Le burn-out épuise littéralement ses victime : si elles veulent s’en sortir, elles doivent cesser toute activité professionnelle. Une fois remises, elles peuvent envisager un retour progressif vers l’emploi. Mais attention, sous certaines conditions.

Spécialiste du burn-out, le Dr François Baumann a listé les facteurs susceptibles de favoriser la réapparition de ce syndrome d’épuisement professionnel. Les patients doivent y être particulièrement attentifs s’ls veulent pouvoir reprendre sereinement le chemin du travail. Pour y parvenir, ils peuvent continuer de se faire aider par leur médecin généraliste, leur médecin du travail, un psychiatre et/ou un psychothérapeute, une assistante sociale…

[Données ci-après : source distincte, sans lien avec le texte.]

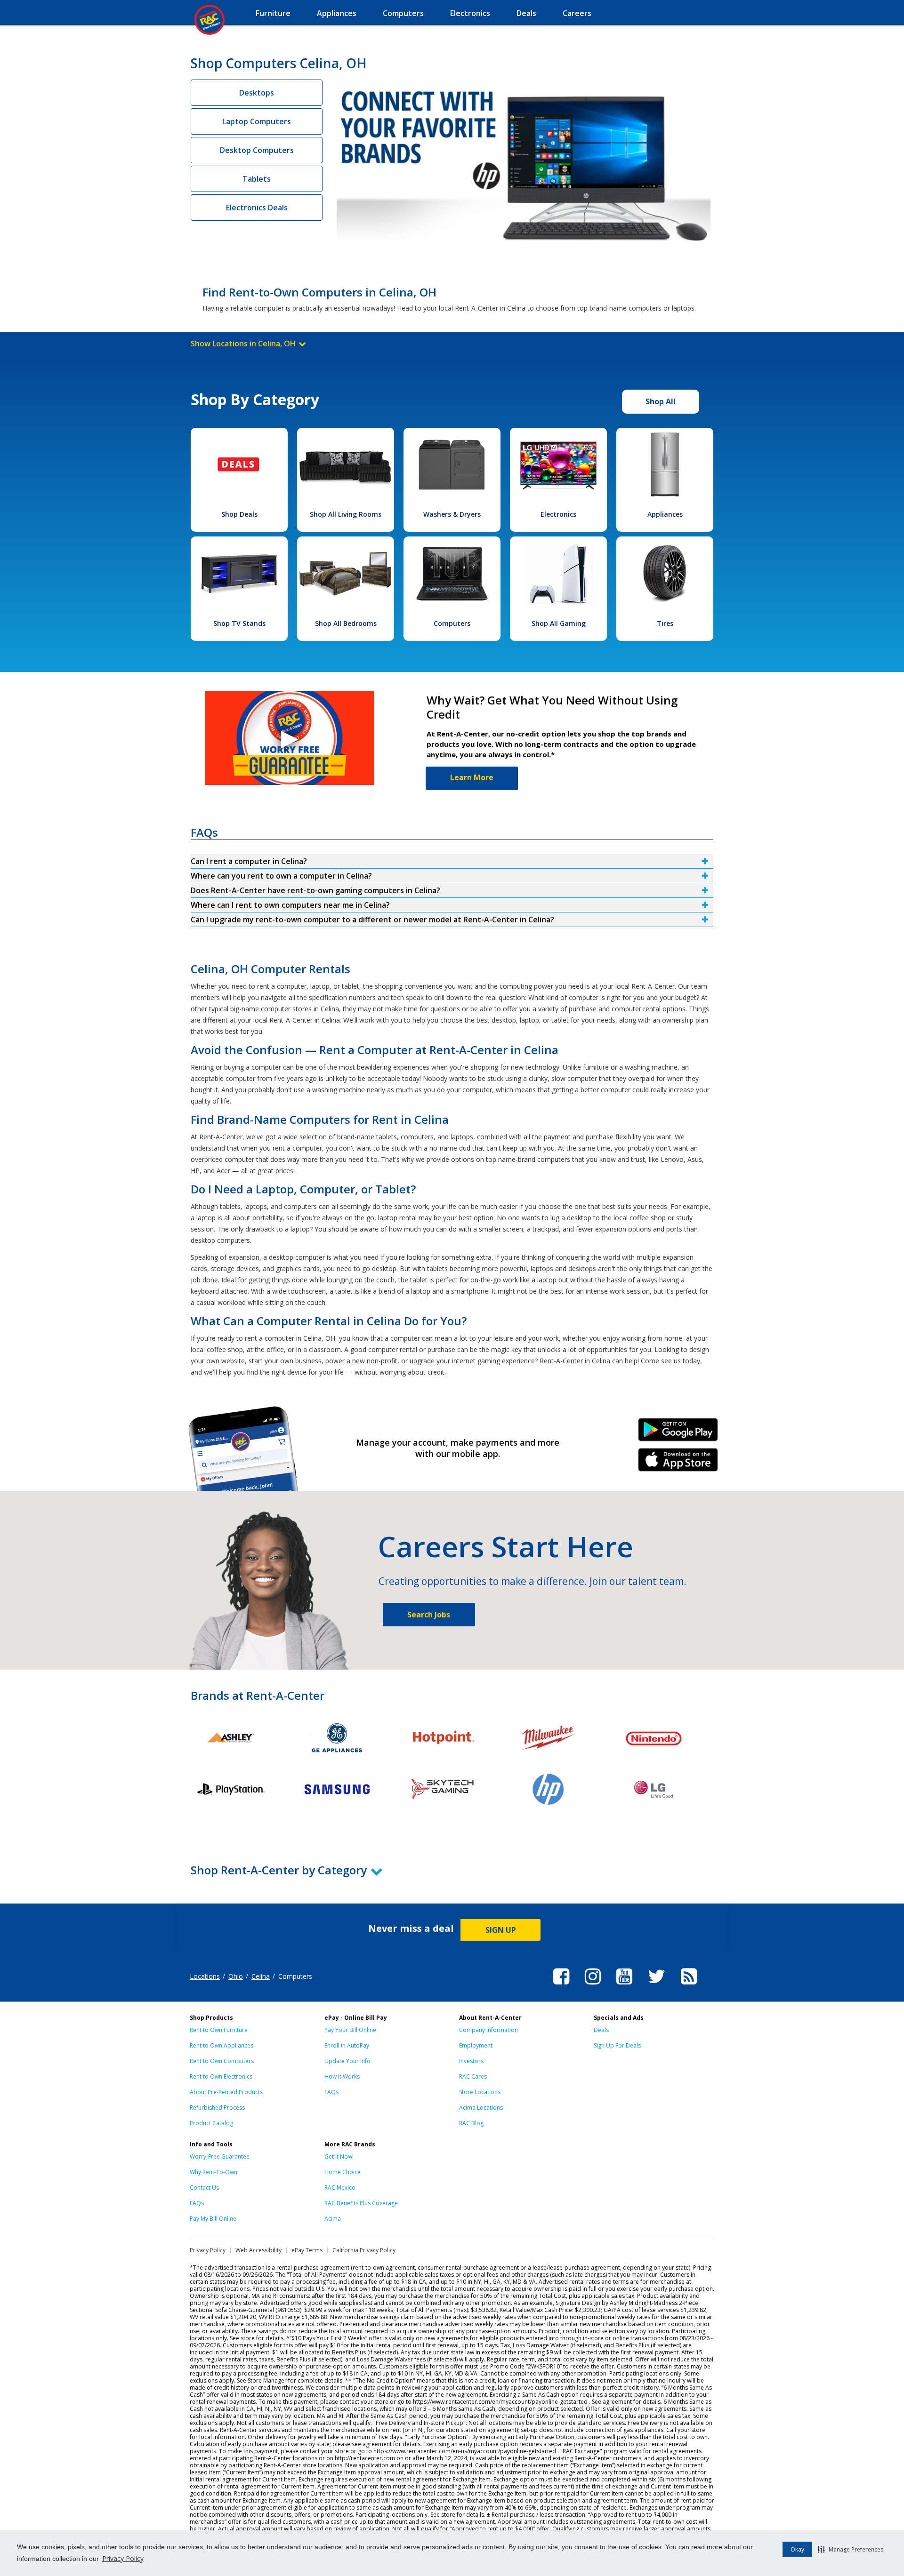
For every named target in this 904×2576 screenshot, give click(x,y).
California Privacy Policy (364, 2250)
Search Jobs (428, 1614)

Les principales erreurs à éviter

  • Retravailler trop tôt. Se sentant mieux sous l’effet des traitements et du repos, certains patients insistent pour retravailler avant la fin de leur arrêt maladie. Or il faut respecter le temps de « cicatrisation » nécessaire et se fier à l’avis du médecin. L’un des ressorts de la maladie réside en effet dans la difficulté d’appréciation par la personne atteinte du niveau de sa pathologie ;
  • Retomber dans le déni. Les victimes du burn-out ont naturellement tendance à aimer le travail et à éprouver le besoin de se rendre utile aux autres, en recherchant de façon constante leur reconnaissance et leur respect. Elles se sentent donc facilement obligées de dire oui à tout. Pourquoi ? C’est ce qu’elles doivent chercher à savoir. La période de repos forcé qui suit le burn-out est, entre autre, destinée à approfondir cette réflexion et à l’associer à la prise de décisions adéquates ;
  • Sous-estimer l’importance des loisirs. Un premier burn-out fait généralement prendre conscience du danger que représente l’abandon total des activités extra-professionnelles. Mais chassez le naturel, il revient au galop… Même si ce n’est pas dans leur tempérament, les patients doivent donc se forcer à prendre du temps pour eux, à travers des activités sportives et culturelles. Les loisirs sont en effet d’indispensables dérivatifs au surmenage et au stress.